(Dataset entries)
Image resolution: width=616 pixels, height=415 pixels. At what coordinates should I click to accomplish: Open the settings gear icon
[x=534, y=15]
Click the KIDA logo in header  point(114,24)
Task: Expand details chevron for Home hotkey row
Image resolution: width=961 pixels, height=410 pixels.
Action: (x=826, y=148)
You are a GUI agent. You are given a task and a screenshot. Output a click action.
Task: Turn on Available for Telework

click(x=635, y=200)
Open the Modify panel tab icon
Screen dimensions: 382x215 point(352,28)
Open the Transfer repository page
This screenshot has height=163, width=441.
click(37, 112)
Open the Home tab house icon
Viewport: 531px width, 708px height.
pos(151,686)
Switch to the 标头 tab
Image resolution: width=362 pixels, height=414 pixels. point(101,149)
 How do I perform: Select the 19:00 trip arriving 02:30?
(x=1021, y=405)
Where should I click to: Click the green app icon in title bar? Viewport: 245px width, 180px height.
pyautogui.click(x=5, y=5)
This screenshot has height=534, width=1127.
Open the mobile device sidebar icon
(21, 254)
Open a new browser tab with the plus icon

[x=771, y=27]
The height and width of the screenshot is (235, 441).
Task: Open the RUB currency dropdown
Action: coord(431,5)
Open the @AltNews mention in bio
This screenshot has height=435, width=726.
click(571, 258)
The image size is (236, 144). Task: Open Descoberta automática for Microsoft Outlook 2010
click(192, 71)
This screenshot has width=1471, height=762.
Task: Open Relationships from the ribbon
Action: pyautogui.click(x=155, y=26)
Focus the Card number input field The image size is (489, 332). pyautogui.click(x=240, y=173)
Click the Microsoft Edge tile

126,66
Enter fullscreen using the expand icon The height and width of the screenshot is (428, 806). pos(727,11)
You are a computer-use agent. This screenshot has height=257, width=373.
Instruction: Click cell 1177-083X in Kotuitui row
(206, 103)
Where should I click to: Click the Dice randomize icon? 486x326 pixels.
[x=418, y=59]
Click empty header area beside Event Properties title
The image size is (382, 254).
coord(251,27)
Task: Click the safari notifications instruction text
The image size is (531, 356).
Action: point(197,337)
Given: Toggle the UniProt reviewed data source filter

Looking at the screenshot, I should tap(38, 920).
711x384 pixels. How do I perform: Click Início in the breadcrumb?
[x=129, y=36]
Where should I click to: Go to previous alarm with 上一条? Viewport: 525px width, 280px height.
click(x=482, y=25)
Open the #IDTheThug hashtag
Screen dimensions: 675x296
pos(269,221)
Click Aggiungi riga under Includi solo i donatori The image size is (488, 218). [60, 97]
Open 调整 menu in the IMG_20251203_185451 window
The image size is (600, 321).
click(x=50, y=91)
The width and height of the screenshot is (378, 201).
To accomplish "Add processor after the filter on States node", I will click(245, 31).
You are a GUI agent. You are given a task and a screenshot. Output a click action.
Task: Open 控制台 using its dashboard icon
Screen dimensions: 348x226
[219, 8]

- **Task item**
The answer should contain only the lines from the first line of the entries through the line holding "Task: Expand details", each exactly as written.

- **Written solution**
Image resolution: width=616 pixels, height=415 pixels. At what coordinates should I click to accomplish: Open the settings gear icon
[x=534, y=15]
Click the KIDA logo in header  point(114,24)
Task: Expand details chevron for Home hotkey row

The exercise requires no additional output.